## Task instructions
Update the part of the material that opens with the line containing "The width and" and closes with the line containing "coord(215,237)" by replacing "scan code" with "QR code" and leaving everything else unchanged. Give only those lines, without the pictures.
##### Material shown #####
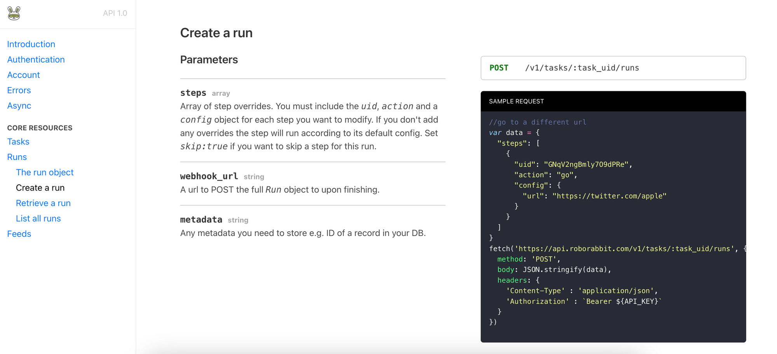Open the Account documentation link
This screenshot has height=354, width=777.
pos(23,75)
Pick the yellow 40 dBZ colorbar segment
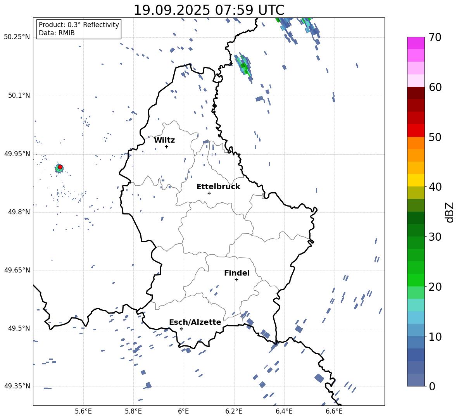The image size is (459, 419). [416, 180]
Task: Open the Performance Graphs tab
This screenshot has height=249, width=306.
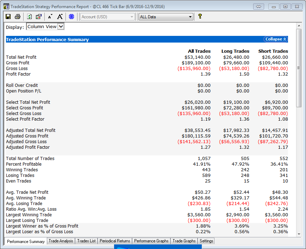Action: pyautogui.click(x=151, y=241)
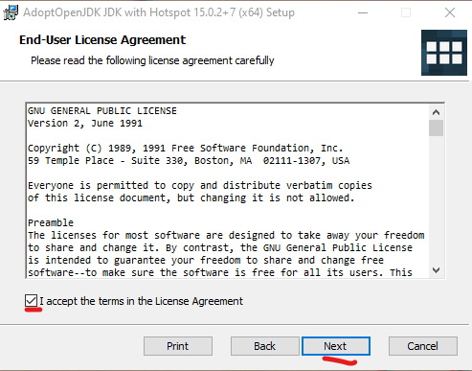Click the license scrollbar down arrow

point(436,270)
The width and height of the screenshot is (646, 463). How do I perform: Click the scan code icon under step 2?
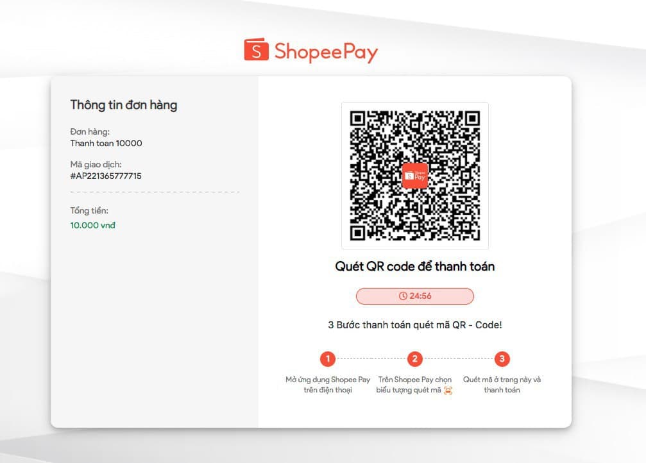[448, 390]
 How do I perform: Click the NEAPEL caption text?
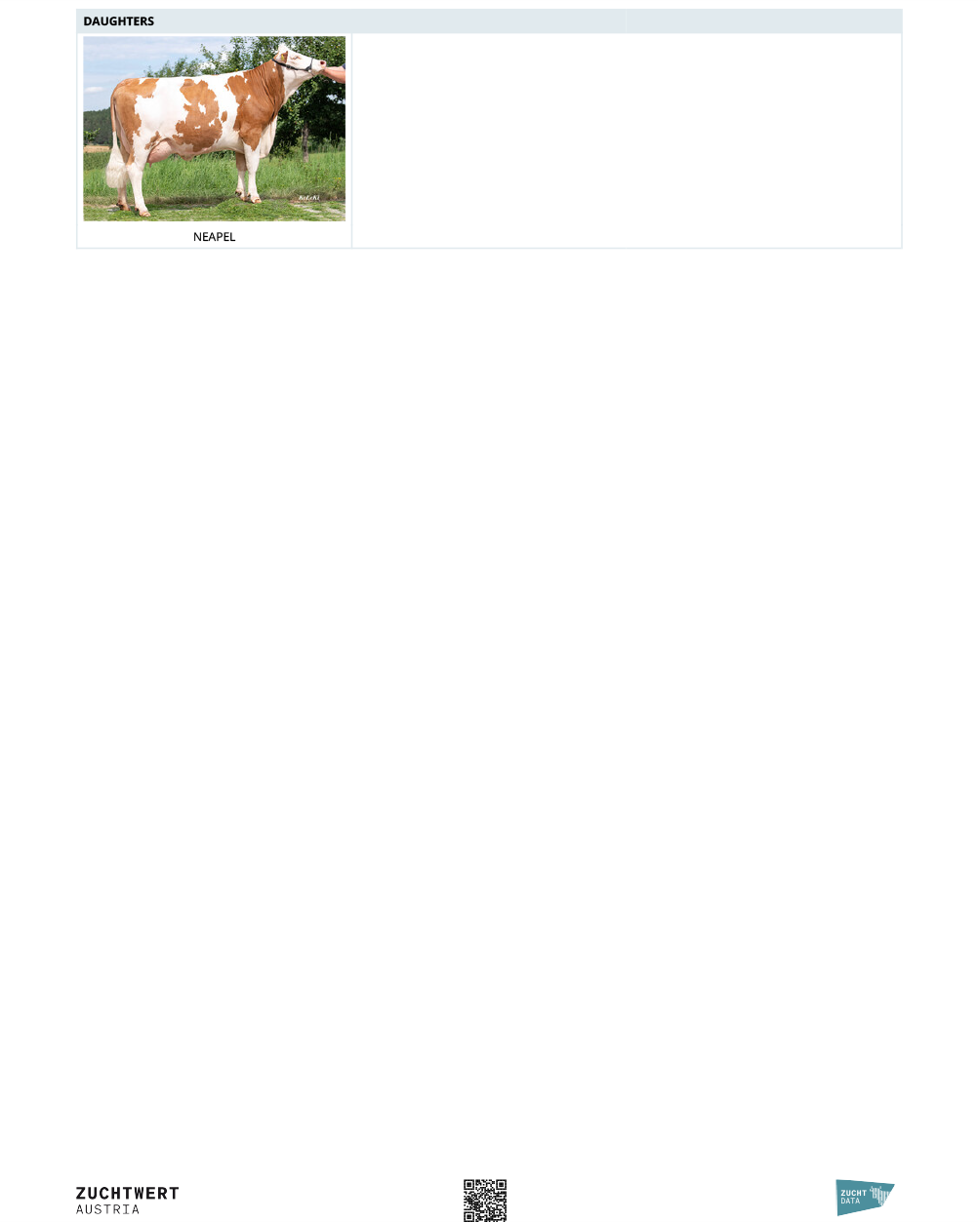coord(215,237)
#####
##### Material shown #####
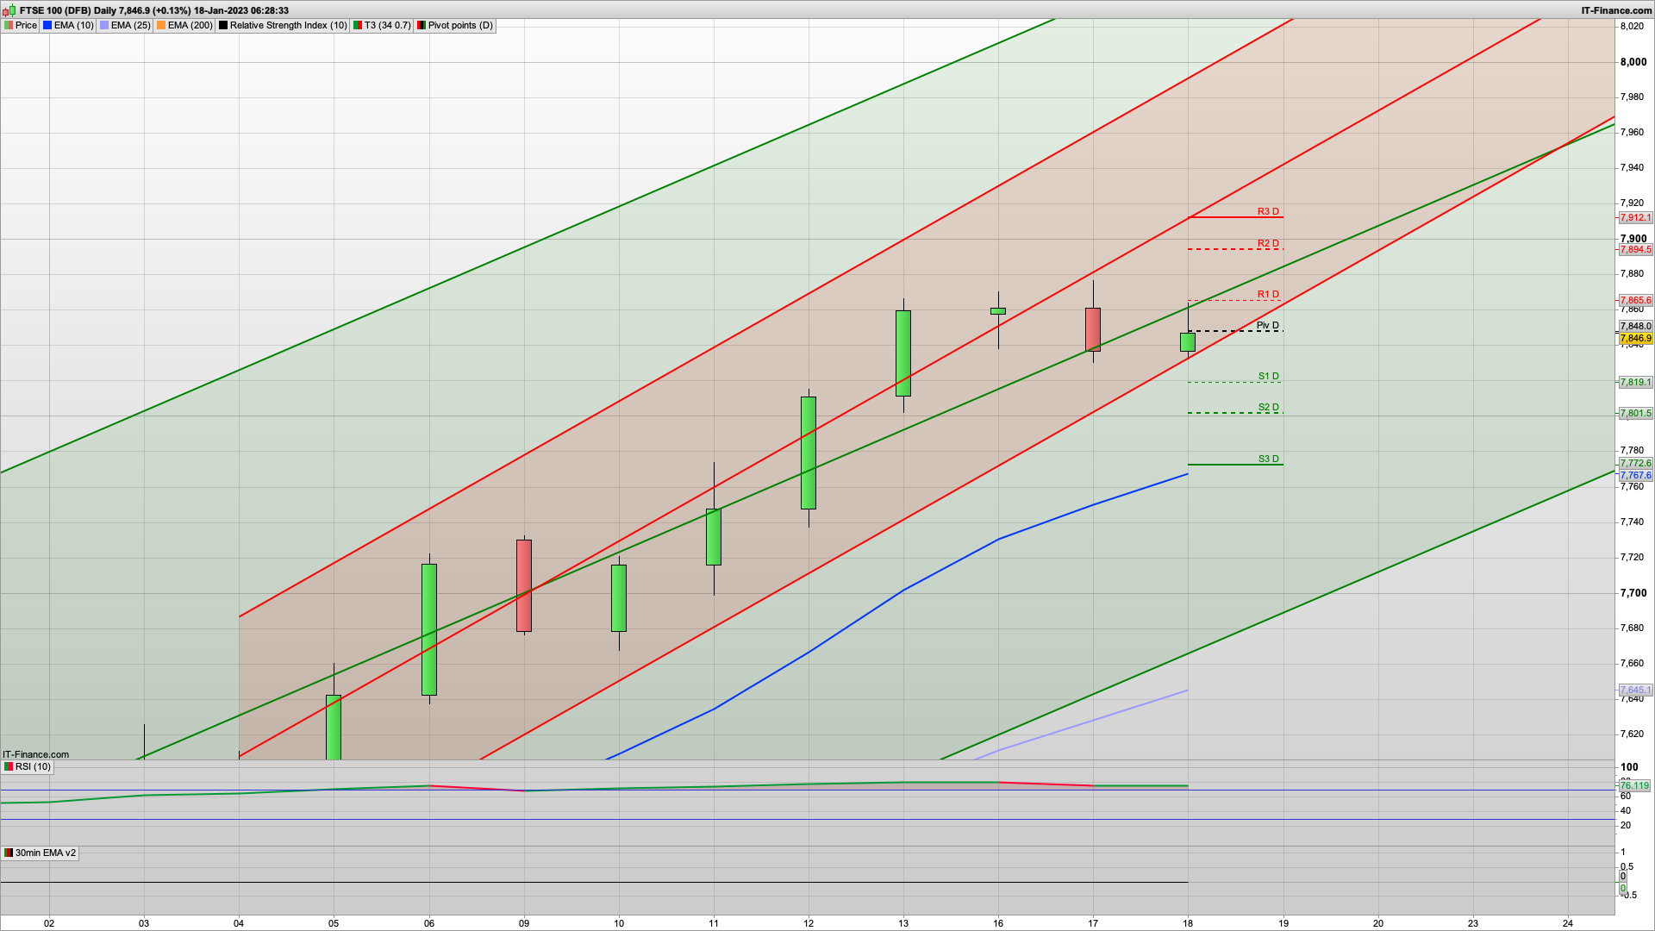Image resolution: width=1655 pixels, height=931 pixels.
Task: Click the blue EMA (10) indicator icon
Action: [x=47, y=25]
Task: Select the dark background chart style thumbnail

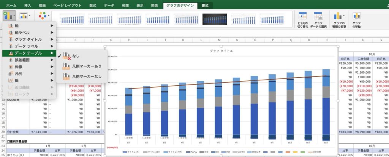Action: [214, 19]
#####
## Full response
The width and height of the screenshot is (646, 463). How do I perform: Click the QR code icon under step 2?
[448, 390]
 How do I perform: Click the NEAPEL caption text?
coord(215,237)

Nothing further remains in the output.